Should Confirmation Hearings be held in Kenya? Part II

This is the second article in a two part series discussing the pros and cons of holding the confirmation of charges hearings in Kenya.  This article looks at the disadvantages of such hearings and presents the authors’ conclusions.

Disadvantages of Holding Proceedings in Kenya

Having stated the potential advantages, we now turn to the potential disadvantages of holding the confirmation hearings in Kenya. Firstly, it should be noted that victim intimidation has been an existing challenge, and it is likely that this will increase. Although the International Criminal Court (ICC) prosecutor has stated that all his witnesses are out of the country, which may help to ease the threat against others whom perpetrators view as potential witnesses against them, some victims are still perceived as witnesses. Filing its submissions on behalf of unrepresented victims of post election violence, a local NGO (whose name is withheld as the submission was confidential) says a hearing locally would make them feel endangered, and they would likely shun the process. Threats against families of victims would also increase substantially.

Further, while there are only isolated acts of reprisal, attacks, acts of violence or other incidents, in certain towns such as Eldoret, Kituo Cha Sheria in its submission to the Pre- Trial Chamber states that one of their clients received a letter threatening murder. In addition, fear of renewed eruptions of violence is wide-spread in hot spot areas. It is feared that in situ hearings will lead to new escalations of violence in this volatile settings.

In his submission, civil service head Francis Muthaura seems to support this concern saying he will not support the proposal to hold the hearing in Kenya unless the ICC and the government are able to adequately provide for the safety and security of the victims and witnesses. Likewise, the prosecutor says Kenyan authorities are not committed to providing adequate security for witnesses and ICC judges and staff was likely to be accorded the same treatment. Professor Mutua paints a nightmare scenario where “The Ocampo Two” (referring to Uhuru and Ruto) may mobilize their ethnic supporters and tribal demagogues to orchestrate violence. This is one way to disrupt the trials and demonstrate their “dangerousness” to Kenya. He points to the possibility of the government being unwilling or unable to provide security for the court forcing “judges and court officers flee for their dear lives.”
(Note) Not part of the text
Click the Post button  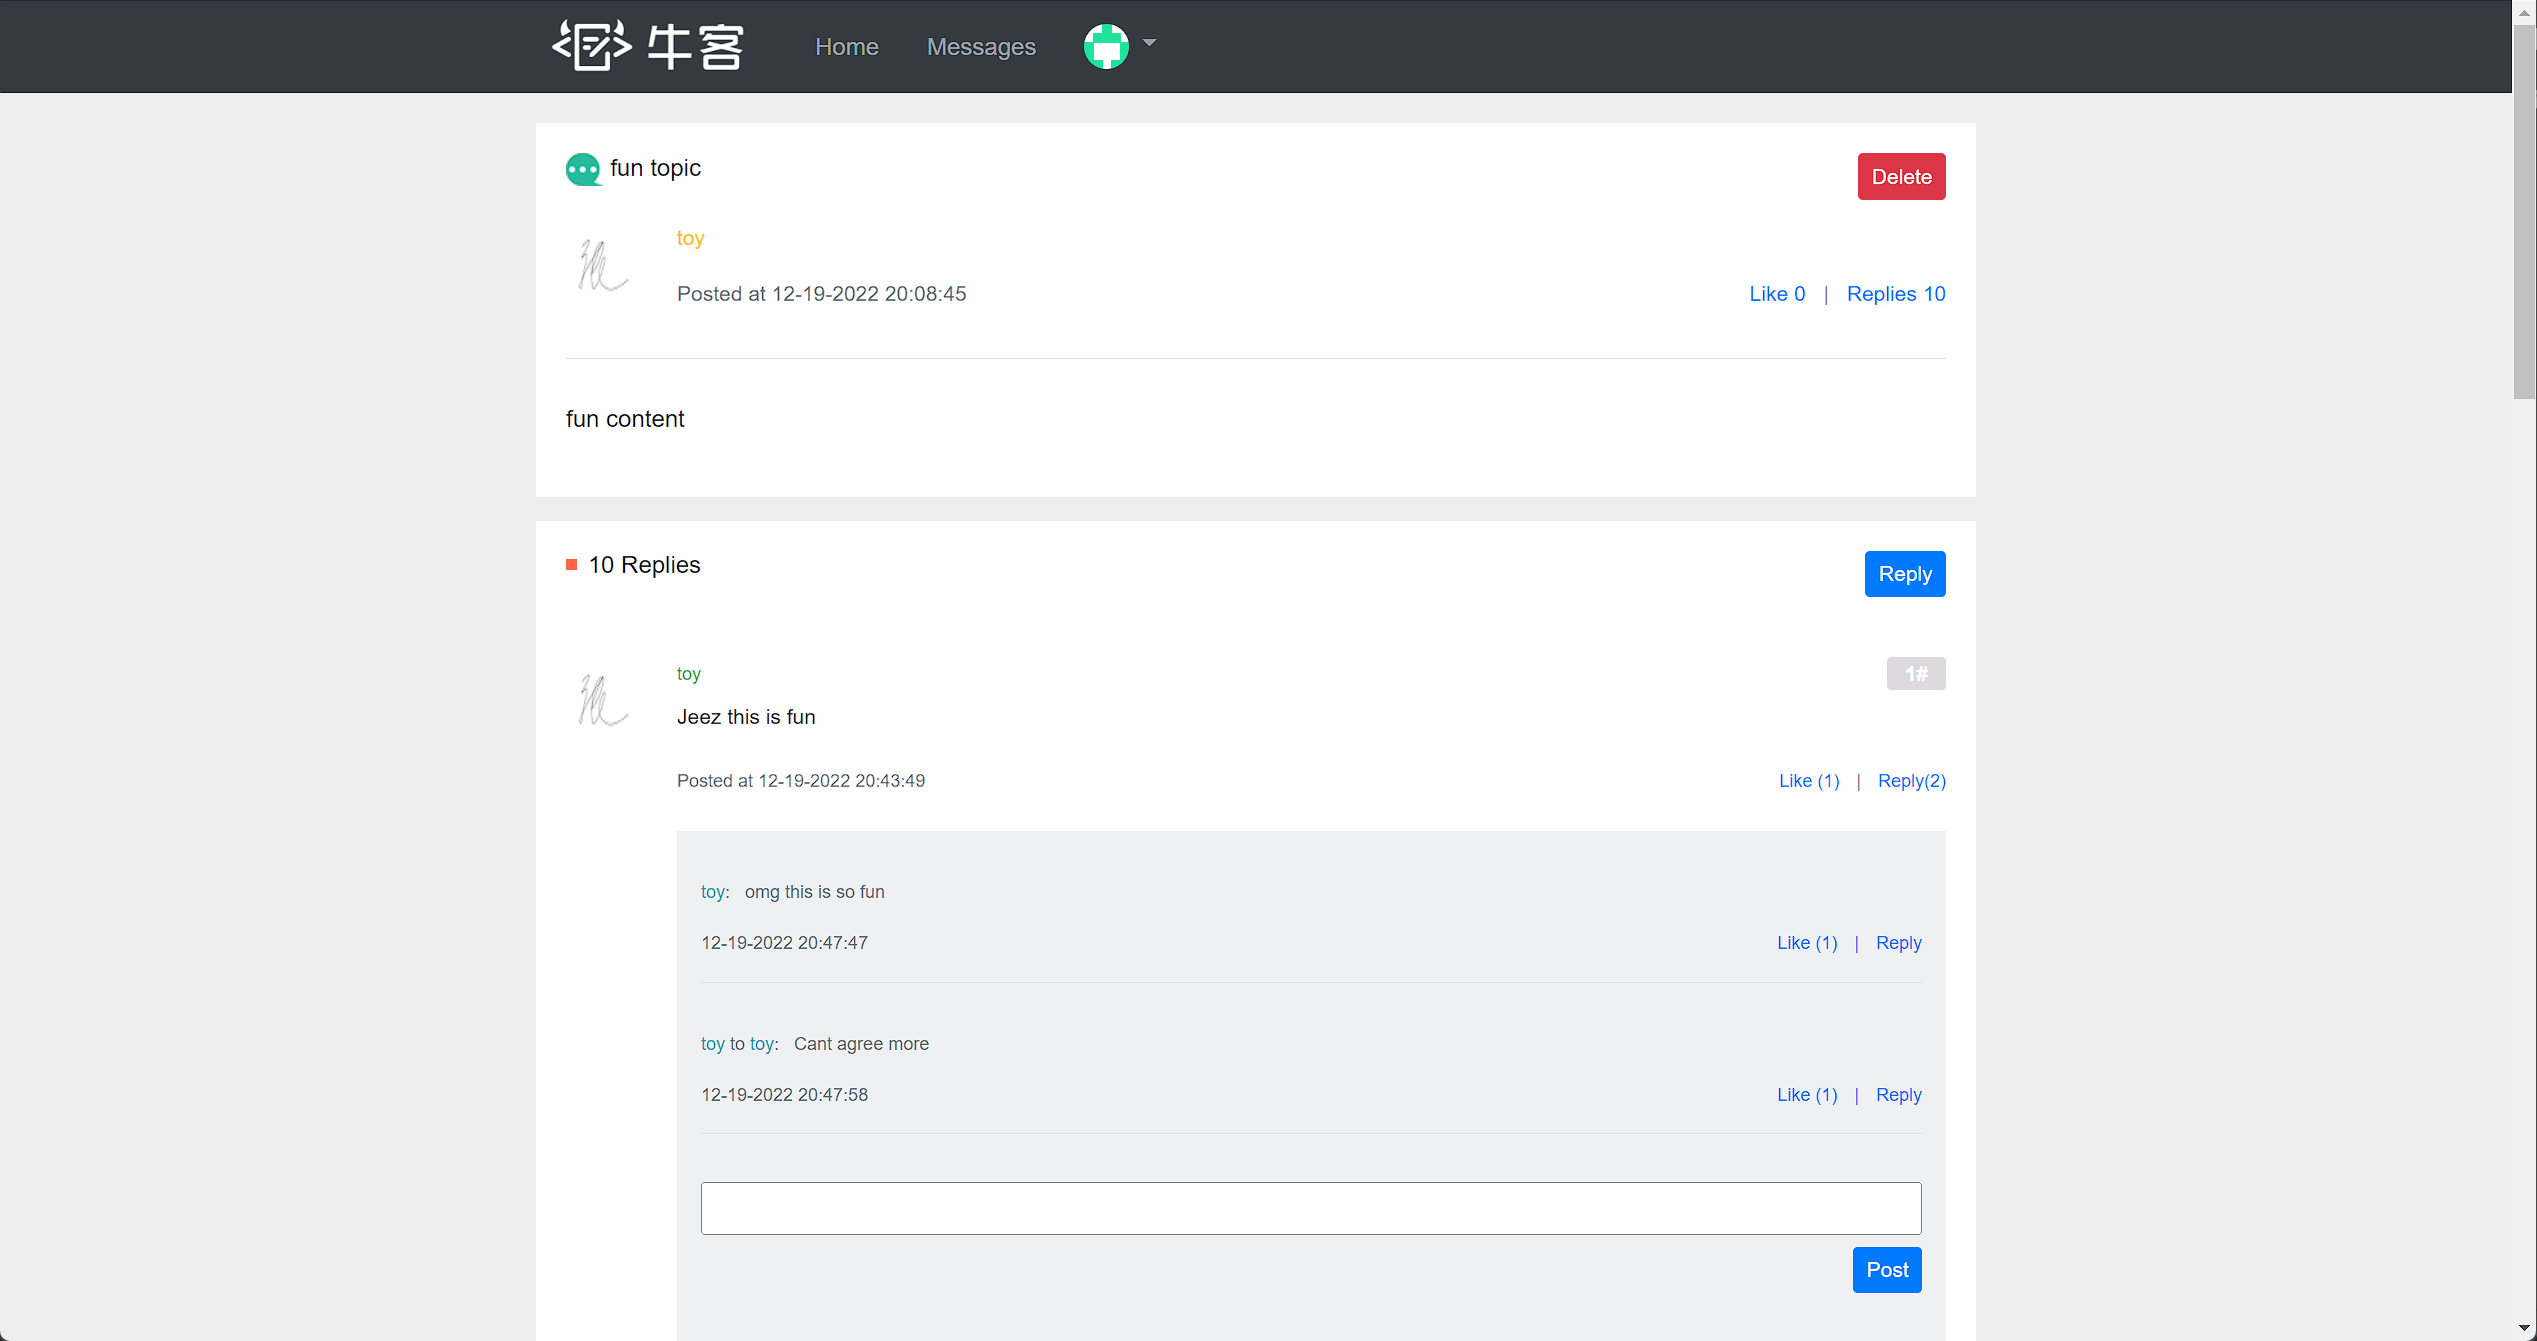tap(1886, 1270)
Another reason for preferring that proceedings be conducted in the Seat of the Court is that ‘The Hague’ has become an important symbol for many Kenyans who believe the ICC cannot be manipulated by some of the suspects who are perceived to be powerful enough to manipulate the process if proceedings are held locally.
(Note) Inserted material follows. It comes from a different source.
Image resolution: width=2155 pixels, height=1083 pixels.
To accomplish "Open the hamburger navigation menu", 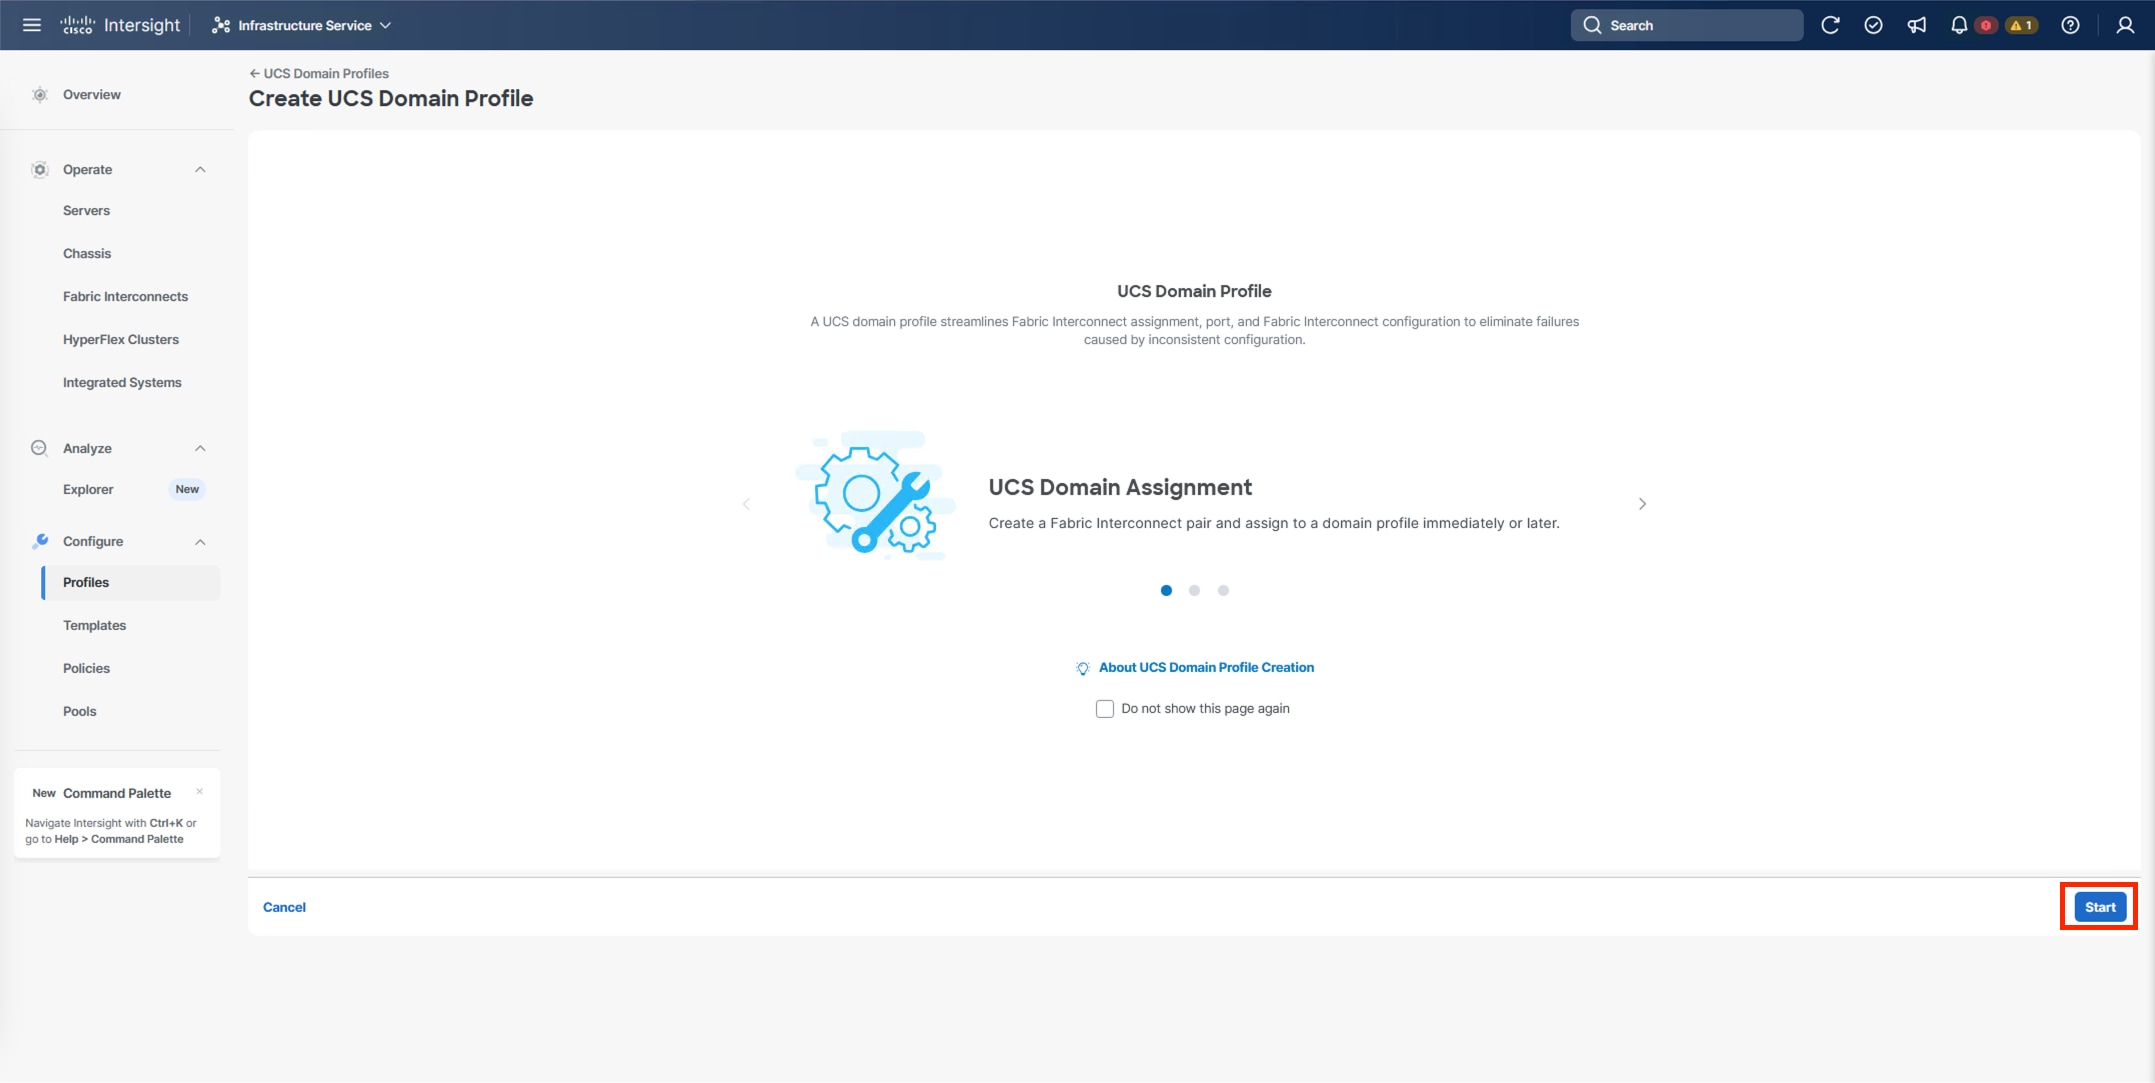I will [x=31, y=24].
According to the latest Kenyan National Dialogue and Reconciliation (KNDR) monitoring report, the naming of suspects has evolved discourses in which some communities claim to be under siege. There are new discourses of victimization and isolation among some political elites. They are also mobilizing their ethnic constituencies along these discourses. Suspects have effectively created the perception that they are being unjustly targeted for political reasons and in the process causing deep-seated ethnic tension.  This ethnicization of the ICC process considerably raises the stakes and the possibility of ethnic mobilization in opposition to the Court should it choose to hold the confirmation hearings in Kenya.
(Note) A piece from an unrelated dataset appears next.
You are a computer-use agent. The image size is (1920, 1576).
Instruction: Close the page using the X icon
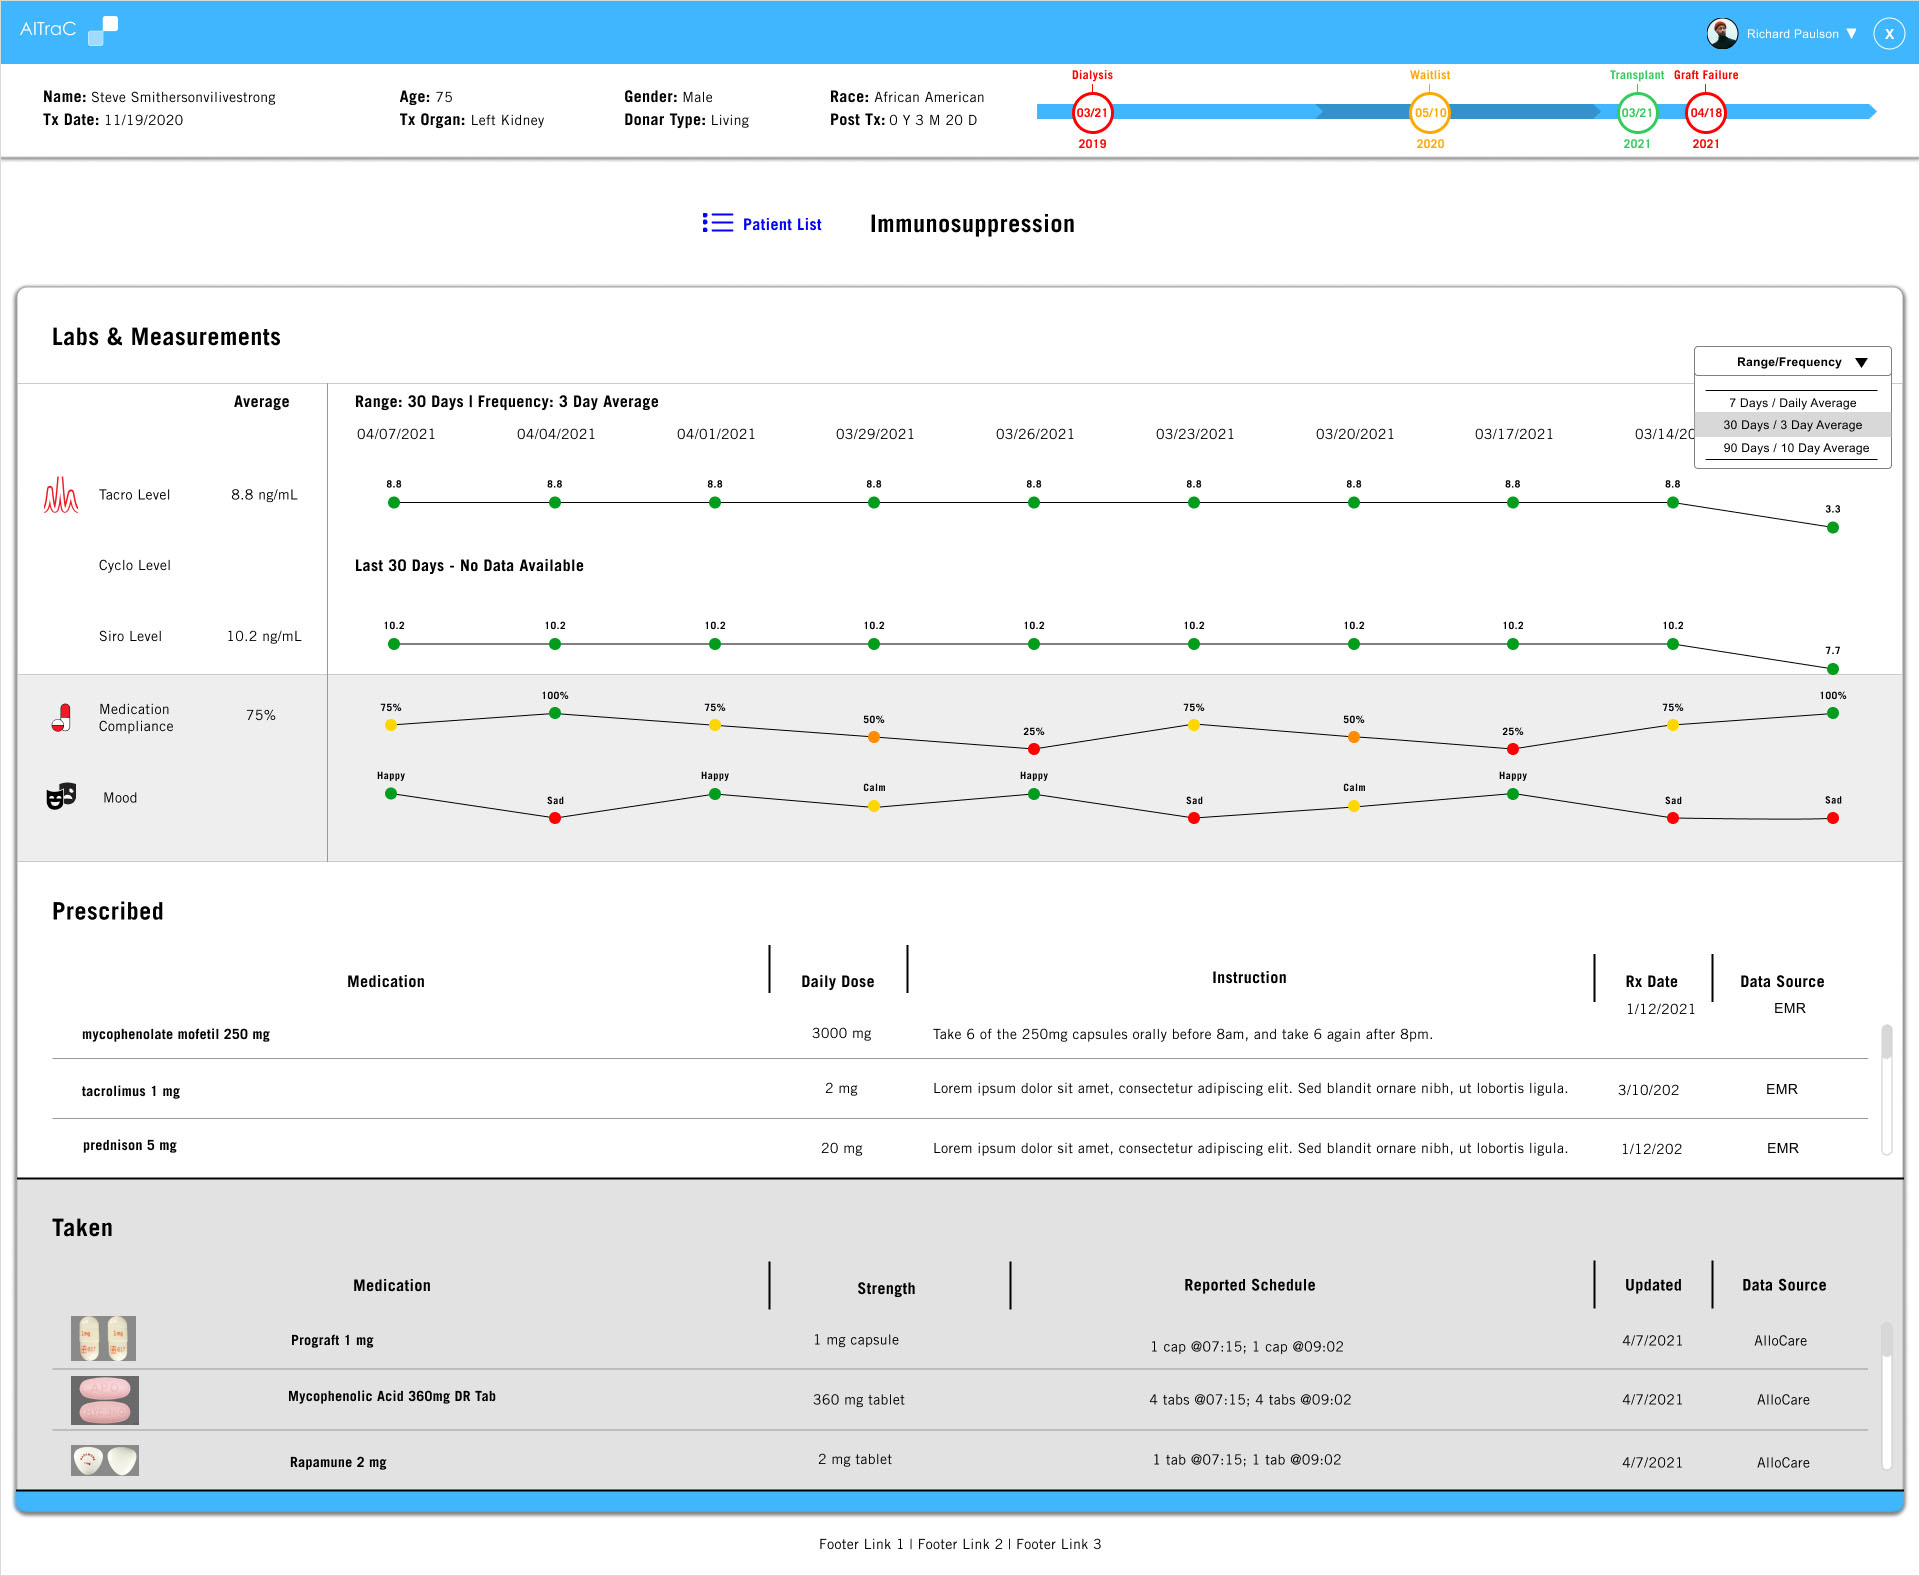coord(1888,33)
Media ownership is crucial in the coverage of news. A majority of the media is owned and/or influenced by powerful politicians. Two of the suspects own media houses while another suspect is an influential journalist in a high rated local language commercial station. There is a high likelihood that the media might cater to these interests should the hearings be held in Kenya.

In his submission, former Police Commissioner General Ali said he would rather have the hearings held in The Hague to avoid any delay perhaps due to the practicalities involved in coordinating of such hearings in Kenya. Similarly, according to Deputy Prime Minister Uhuru Kenyatta the venue for the proceedings is determinant on the scheduled date of the confirmation hearing being effective and in such circumstances a change of venue which delays these proceedings would be unacceptable to him.


The arguments for and against holding confirmation hearings in Kenya seem, on the face of it, to balance out against each other, which is perhaps the reason why the Pre-Trial Chamber suggesting it as an option in the first place; but considering the security threats posed to witnesses, victims, and the Court itself, as well as the fact that Kenya will have entered a treacherous stretch leading up to the next election scheduled to be held in 2012 in our view tips the balance against holding the confirmation hearings in Kenya.

Njonjo Mue is the Deputy Director for Africa of the International Center for Transitional Justice. Rosemary Tollo is a communications consultant.



  1. A clearly and crisply argued presentation. The court in its decision has now followed your and the majority’s arguments, not mine and AI’s. Which is perfectly tenable.